Joséphine n'a jamais voulu révéler quelle est la malédiction qui pèse sur le manoir familial depuis le tragique été de 1933. Malgré l'interdiction de sa mère, le fils de Joséphine réussit à s'installer au manoir avec les siens. C'est alors que Juliana découvre les fantômes du passé de sa grand-mère.

Critique

« La Malédiction, premier roman de Sonia K. Laflamme, saura captiver le lecteur avec une intrigue bien construite qui le mènera aux confins du fantastique. »
- Québec français, no 125, printemps 2002

Commentaires de l'auteure

L'idée de départ: une amitié privilégiée entre une grand-mère et sa petite-fille, comme celle que ma mère, Judith, entretenait pour sa propre grand-mère, Joséphine. En fait, ce premier roman publié renferme quelques éléments reliés à ma famille.

Par exemple, les noms des personnages correspondent presque tous à ceux de certains de mes ancêtres. La fameuse chaise à hélice, décrite au chapitre 8, est celle que mon grand-père a fabriquée.

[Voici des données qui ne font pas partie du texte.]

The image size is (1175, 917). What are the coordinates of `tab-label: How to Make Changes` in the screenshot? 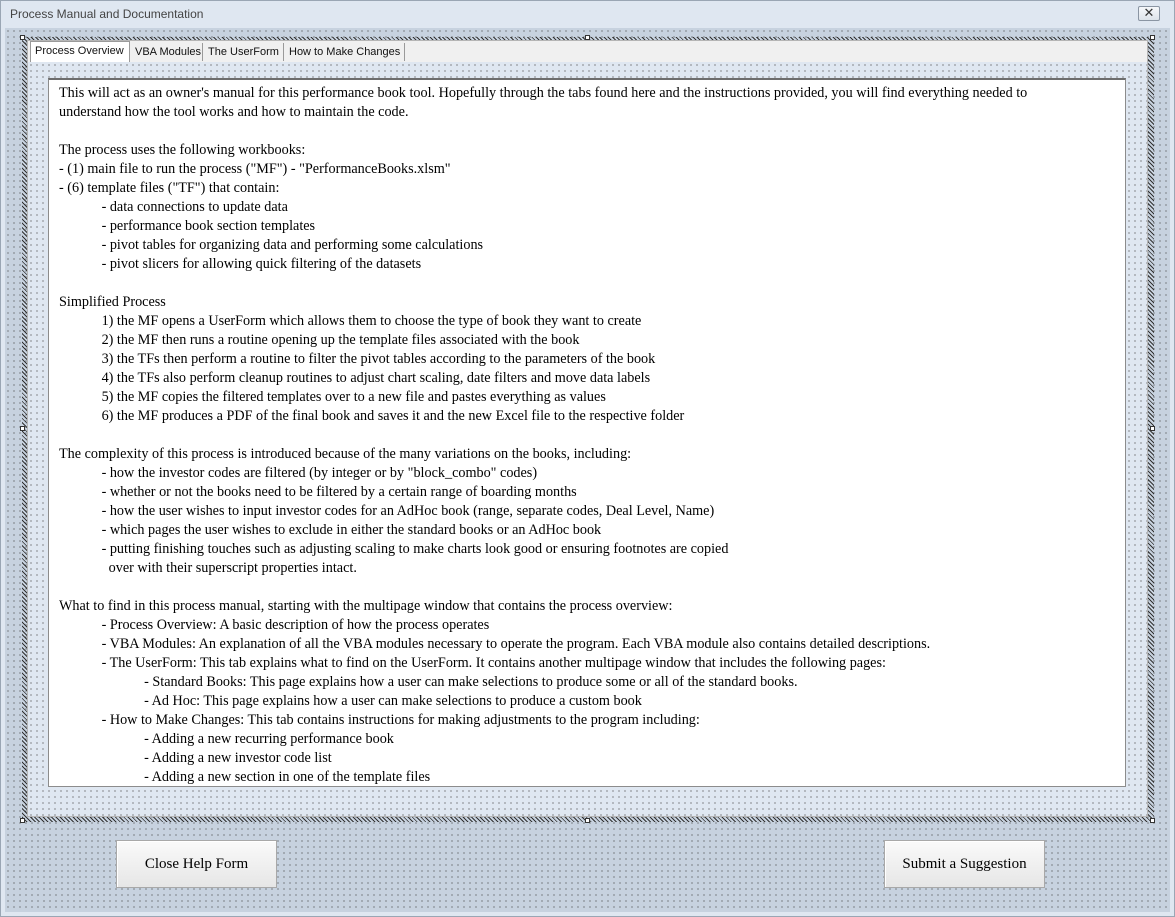 It's located at (345, 52).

Mais là s'arrêtent les comparaisons avec la réalité puisque je propose ici une amitié qui va bien au-delà de la vie elle-même. Et pour bien faire les choses, j'ai agrémenté le tout de revenants tourmentés, de voyage dans le temps et d'un soupçon de réincarnation...

Curiosités

La chaise à hélices de Bonaventure, que je décris dans mon roman, existe bel et bien. Mon grand-père Émile en a créée une à partir d’un modèle déjà existant de gyrocoptère. Je ne sais pas quelle vitesse l’engin pouvait atteindre, mais la deuxième épouse de mon grand-père lui interdisait de s’élever à plus de deux pieds dans les airs. L’engin, propulsé à l’aide d’un moteur de Volkswagen, était très difficile à opérer, car il requérait à la fois l’usage des pieds et des mains pour actionner des manettes et des pédales. Pour atterrir, il suffisait tout simplement de fermer le moteur, et de se laisser « tomber » grâce à l’hélice supérieure. Par souci de sécurité, et parce qu’il ne voulait pas que des jeunes du coin se blessent ou se tuent en la faisant voler sans son consentement, mon grand-père l’a sortie de son hangar et l’a donnée au Musée François-Pilote, à Sainte-Anne-de-la-Pocatière, à la fin des années 70 ou au début des années 80. Son gyrocoptère s’y trouve toujours.